[[ Excerpted records, beginning ]]

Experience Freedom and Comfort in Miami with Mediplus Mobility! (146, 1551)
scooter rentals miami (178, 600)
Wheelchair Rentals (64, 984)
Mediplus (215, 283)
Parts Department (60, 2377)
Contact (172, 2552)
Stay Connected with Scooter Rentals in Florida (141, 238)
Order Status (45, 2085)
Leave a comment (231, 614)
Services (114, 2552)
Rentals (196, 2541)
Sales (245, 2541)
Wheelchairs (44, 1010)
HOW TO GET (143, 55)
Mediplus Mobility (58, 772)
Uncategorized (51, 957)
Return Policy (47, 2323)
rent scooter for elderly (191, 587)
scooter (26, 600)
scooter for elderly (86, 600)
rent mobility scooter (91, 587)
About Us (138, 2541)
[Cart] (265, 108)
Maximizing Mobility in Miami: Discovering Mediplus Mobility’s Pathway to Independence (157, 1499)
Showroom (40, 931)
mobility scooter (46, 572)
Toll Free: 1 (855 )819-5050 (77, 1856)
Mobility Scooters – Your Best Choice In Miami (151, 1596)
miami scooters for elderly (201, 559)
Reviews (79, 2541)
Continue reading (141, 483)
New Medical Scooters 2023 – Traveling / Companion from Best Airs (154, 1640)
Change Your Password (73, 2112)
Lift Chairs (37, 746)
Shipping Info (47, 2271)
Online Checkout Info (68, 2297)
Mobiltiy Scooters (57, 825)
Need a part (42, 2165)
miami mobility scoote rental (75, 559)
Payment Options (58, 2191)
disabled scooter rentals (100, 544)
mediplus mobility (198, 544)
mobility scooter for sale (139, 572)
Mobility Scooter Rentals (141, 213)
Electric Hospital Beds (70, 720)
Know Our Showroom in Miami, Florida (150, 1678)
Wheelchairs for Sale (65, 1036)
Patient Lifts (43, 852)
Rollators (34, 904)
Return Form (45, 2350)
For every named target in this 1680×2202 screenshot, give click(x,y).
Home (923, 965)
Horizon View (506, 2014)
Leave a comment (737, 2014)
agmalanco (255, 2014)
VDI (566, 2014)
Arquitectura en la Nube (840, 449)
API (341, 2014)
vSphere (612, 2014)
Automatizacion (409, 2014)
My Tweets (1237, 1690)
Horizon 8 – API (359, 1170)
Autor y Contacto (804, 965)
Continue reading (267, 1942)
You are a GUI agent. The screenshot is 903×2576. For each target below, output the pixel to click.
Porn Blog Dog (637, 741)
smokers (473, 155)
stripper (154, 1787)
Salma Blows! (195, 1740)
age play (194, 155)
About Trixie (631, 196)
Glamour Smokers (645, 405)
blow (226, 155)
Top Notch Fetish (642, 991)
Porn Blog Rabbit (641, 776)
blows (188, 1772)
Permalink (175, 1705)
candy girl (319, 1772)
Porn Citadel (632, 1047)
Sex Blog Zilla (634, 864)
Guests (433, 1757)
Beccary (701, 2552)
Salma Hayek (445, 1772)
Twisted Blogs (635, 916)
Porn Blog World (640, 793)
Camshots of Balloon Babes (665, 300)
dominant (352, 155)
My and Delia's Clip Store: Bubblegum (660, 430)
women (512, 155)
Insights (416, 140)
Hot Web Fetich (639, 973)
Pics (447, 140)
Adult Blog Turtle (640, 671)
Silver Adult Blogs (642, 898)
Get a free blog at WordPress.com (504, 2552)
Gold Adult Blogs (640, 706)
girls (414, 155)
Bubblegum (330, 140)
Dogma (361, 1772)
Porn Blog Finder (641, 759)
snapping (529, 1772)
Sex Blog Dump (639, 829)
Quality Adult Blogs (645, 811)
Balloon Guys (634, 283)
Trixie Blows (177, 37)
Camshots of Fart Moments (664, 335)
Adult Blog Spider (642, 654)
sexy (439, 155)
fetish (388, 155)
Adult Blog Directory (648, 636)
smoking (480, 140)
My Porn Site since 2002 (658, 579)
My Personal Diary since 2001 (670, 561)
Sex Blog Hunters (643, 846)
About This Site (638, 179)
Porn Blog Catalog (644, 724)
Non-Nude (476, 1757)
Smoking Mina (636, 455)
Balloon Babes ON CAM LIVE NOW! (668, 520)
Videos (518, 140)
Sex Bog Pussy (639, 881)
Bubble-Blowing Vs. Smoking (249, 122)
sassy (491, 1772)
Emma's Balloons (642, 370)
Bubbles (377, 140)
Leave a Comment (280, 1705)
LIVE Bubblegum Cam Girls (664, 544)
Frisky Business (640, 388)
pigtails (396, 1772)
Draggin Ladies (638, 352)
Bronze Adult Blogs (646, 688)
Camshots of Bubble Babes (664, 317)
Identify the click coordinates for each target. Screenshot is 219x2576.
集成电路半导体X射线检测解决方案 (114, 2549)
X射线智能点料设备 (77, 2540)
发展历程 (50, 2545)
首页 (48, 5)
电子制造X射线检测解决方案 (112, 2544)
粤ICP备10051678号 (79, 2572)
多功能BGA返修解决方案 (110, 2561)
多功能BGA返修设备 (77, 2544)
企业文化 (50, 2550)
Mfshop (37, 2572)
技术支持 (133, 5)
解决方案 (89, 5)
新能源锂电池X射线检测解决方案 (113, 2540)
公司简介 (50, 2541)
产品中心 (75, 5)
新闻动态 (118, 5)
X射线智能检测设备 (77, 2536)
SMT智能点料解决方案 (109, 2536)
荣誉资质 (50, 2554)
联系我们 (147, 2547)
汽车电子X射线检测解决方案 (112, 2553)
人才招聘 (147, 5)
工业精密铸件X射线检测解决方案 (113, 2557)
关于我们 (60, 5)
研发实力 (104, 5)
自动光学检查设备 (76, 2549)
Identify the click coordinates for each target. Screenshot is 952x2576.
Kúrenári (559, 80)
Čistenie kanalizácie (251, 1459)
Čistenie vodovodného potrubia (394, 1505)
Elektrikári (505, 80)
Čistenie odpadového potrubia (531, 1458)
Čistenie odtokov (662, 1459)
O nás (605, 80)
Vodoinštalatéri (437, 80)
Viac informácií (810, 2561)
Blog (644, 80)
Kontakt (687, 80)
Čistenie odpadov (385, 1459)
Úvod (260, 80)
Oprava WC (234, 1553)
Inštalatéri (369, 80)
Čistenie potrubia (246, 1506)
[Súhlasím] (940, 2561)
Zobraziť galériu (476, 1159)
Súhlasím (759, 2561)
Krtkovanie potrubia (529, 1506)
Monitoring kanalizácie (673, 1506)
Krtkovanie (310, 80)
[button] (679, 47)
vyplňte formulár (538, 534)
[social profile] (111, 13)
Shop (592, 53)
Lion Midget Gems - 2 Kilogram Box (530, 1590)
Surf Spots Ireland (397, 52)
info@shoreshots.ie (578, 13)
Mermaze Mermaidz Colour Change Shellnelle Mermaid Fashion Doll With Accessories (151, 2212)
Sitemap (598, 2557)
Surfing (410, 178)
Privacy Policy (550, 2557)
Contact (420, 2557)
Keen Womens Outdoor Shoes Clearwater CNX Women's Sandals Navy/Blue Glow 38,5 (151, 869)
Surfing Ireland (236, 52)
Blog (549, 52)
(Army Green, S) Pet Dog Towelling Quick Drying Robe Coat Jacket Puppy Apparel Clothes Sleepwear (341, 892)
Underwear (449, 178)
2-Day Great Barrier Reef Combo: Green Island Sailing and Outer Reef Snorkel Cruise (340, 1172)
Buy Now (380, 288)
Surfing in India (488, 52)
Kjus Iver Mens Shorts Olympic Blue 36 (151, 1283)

[[ Excerpted records, end ]]

To do.
Write all the data out again, word for word.

Answer.
Experience Freedom and Comfort in Miami with Mediplus Mobility! (146, 1551)
scooter rentals miami (178, 600)
Wheelchair Rentals (64, 984)
Mediplus (215, 283)
Parts Department (60, 2377)
Contact (172, 2552)
Stay Connected with Scooter Rentals in Florida (141, 238)
Order Status (45, 2085)
Leave a comment (231, 614)
Services (114, 2552)
Rentals (196, 2541)
Sales (245, 2541)
Wheelchairs (44, 1010)
HOW TO GET (143, 55)
Mediplus Mobility (58, 772)
Uncategorized (51, 957)
Return Policy (47, 2323)
rent scooter for elderly (191, 587)
scooter (26, 600)
scooter for elderly (86, 600)
rent mobility scooter (91, 587)
About Us (138, 2541)
[Cart] (265, 108)
Maximizing Mobility in Miami: Discovering Mediplus Mobility’s Pathway to Independence (157, 1499)
Showroom (40, 931)
mobility scooter (46, 572)
Toll Free: 1 (855 )819-5050 (77, 1856)
Mobility Scooters – Your Best Choice In Miami (151, 1596)
miami scooters for elderly (201, 559)
Reviews (79, 2541)
Continue reading (141, 483)
New Medical Scooters 2023 – Traveling / Companion from Best Airs (154, 1640)
Change Your Password (73, 2112)
Lift Chairs (37, 746)
Shipping Info (47, 2271)
Online Checkout Info (68, 2297)
Mobiltiy Scooters (57, 825)
Need a part (42, 2165)
miami mobility scoote rental (75, 559)
Payment Options (58, 2191)
disabled scooter rentals (100, 544)
mediplus mobility (198, 544)
mobility scooter for sale (139, 572)
Mobility Scooter Rentals (141, 213)
Electric Hospital Beds (70, 720)
Know Our Showroom in Miami, Florida (150, 1678)
Wheelchairs for Sale (65, 1036)
Patient Lifts (43, 852)
Rollators (34, 904)
Return Form (45, 2350)
For every named target in this 1680×2202 screenshot, give click(x,y).
Home (923, 965)
Horizon View (506, 2014)
Leave a comment (737, 2014)
agmalanco (255, 2014)
VDI (566, 2014)
Arquitectura en la Nube (840, 449)
API (341, 2014)
vSphere (612, 2014)
Automatizacion (409, 2014)
My Tweets (1237, 1690)
Horizon 8 – API (359, 1170)
Autor y Contacto (804, 965)
Continue reading (267, 1942)
You are a GUI agent. The screenshot is 903×2576. For each target below, output the pixel to click.
Porn Blog Dog (637, 741)
smokers (473, 155)
stripper (154, 1787)
Salma Blows! (195, 1740)
age play (194, 155)
About Trixie (631, 196)
Glamour Smokers (645, 405)
blow (226, 155)
Top Notch Fetish (642, 991)
Porn Blog Rabbit (641, 776)
blows (188, 1772)
Permalink (175, 1705)
candy girl (319, 1772)
Porn Citadel (632, 1047)
Sex Blog Zilla (634, 864)
Guests (433, 1757)
Beccary (701, 2552)
Salma Hayek (445, 1772)
Twisted Blogs (635, 916)
Porn Blog World (640, 793)
Camshots of Balloon Babes (665, 300)
dominant (352, 155)
My and Delia's Clip Store: Bubblegum (660, 430)
women (512, 155)
Insights (416, 140)
Hot Web Fetich (639, 973)
Pics (447, 140)
Adult Blog Turtle (640, 671)
Silver Adult Blogs (642, 898)
Get a free blog at WordPress.com (504, 2552)
Gold Adult Blogs (640, 706)
girls (414, 155)
Bubblegum (330, 140)
Dogma (361, 1772)
Porn Blog Finder (641, 759)
snapping (529, 1772)
Sex Blog Dump (639, 829)
Quality Adult Blogs (645, 811)
Balloon Guys (634, 283)
Trixie Blows (177, 37)
Camshots of Fart Moments (664, 335)
Adult Blog Spider (642, 654)
sexy (439, 155)
fetish (388, 155)
Adult Blog Directory (648, 636)
smoking (480, 140)
My Porn Site since 2002 (658, 579)
My Personal Diary since 2001 (670, 561)
Sex Blog Hunters (643, 846)
About This Site (638, 179)
Porn Blog Catalog (644, 724)
Non-Nude (476, 1757)
Smoking Mina (636, 455)
Balloon Babes ON CAM LIVE NOW! (668, 520)
Videos (518, 140)
Sex Bog Pussy (639, 881)
Bubble-Blowing Vs. Smoking (249, 122)
sassy (491, 1772)
Emma's Balloons (642, 370)
Bubbles (377, 140)
Leave a Comment (280, 1705)
LIVE Bubblegum Cam Girls (664, 544)
Frisky Business (640, 388)
pigtails (396, 1772)
Draggin Ladies (638, 352)
Bronze Adult Blogs (646, 688)
Camshots of Bubble Babes (664, 317)
Identify the click coordinates for each target. Screenshot is 219x2576.
集成电路半导体X射线检测解决方案 (114, 2549)
X射线智能点料设备 (77, 2540)
发展历程 (50, 2545)
首页 (48, 5)
电子制造X射线检测解决方案 (112, 2544)
粤ICP备10051678号 (79, 2572)
多功能BGA返修解决方案 (110, 2561)
多功能BGA返修设备 (77, 2544)
企业文化 (50, 2550)
Mfshop (37, 2572)
技术支持 (133, 5)
解决方案 (89, 5)
新能源锂电池X射线检测解决方案 (113, 2540)
公司简介 (50, 2541)
产品中心 (75, 5)
新闻动态 (118, 5)
X射线智能检测设备 (77, 2536)
SMT智能点料解决方案 (109, 2536)
荣誉资质 (50, 2554)
联系我们 (147, 2547)
汽车电子X射线检测解决方案 (112, 2553)
人才招聘 (147, 5)
工业精密铸件X射线检测解决方案 (113, 2557)
关于我们 (60, 5)
研发实力 (104, 5)
自动光学检查设备 (76, 2549)
Identify the click coordinates for each target. Screenshot is 952x2576.
Kúrenári (559, 80)
Čistenie kanalizácie (251, 1459)
Čistenie vodovodného potrubia (394, 1505)
Elektrikári (505, 80)
Čistenie odpadového potrubia (531, 1458)
Čistenie odtokov (662, 1459)
O nás (605, 80)
Vodoinštalatéri (437, 80)
Viac informácií (810, 2561)
Blog (644, 80)
Kontakt (687, 80)
Čistenie odpadov (385, 1459)
Úvod (260, 80)
Oprava WC (234, 1553)
Inštalatéri (369, 80)
Čistenie potrubia (246, 1506)
[Súhlasím] (940, 2561)
Zobraziť galériu (476, 1159)
Súhlasím (759, 2561)
Krtkovanie potrubia (529, 1506)
Monitoring kanalizácie (673, 1506)
Krtkovanie (310, 80)
[button] (679, 47)
vyplňte formulár (538, 534)
[social profile] (111, 13)
Shop (592, 53)
Lion Midget Gems - 2 Kilogram Box (530, 1590)
Surf Spots Ireland (397, 52)
info@shoreshots.ie (578, 13)
Mermaze Mermaidz Colour Change Shellnelle Mermaid Fashion Doll With Accessories (151, 2212)
Sitemap (598, 2557)
Surfing (410, 178)
Privacy Policy (550, 2557)
Contact (420, 2557)
Keen Womens Outdoor Shoes Clearwater CNX Women's Sandals Navy/Blue Glow 38,5 (151, 869)
Surfing Ireland (236, 52)
Blog (549, 52)
(Army Green, S) Pet Dog Towelling Quick Drying Robe Coat Jacket Puppy Apparel Clothes Sleepwear (341, 892)
Underwear (449, 178)
2-Day Great Barrier Reef Combo: Green Island Sailing and Outer Reef Snorkel Cruise (340, 1172)
Buy Now (380, 288)
Surfing in India (488, 52)
Kjus Iver Mens Shorts Olympic Blue 36 (151, 1283)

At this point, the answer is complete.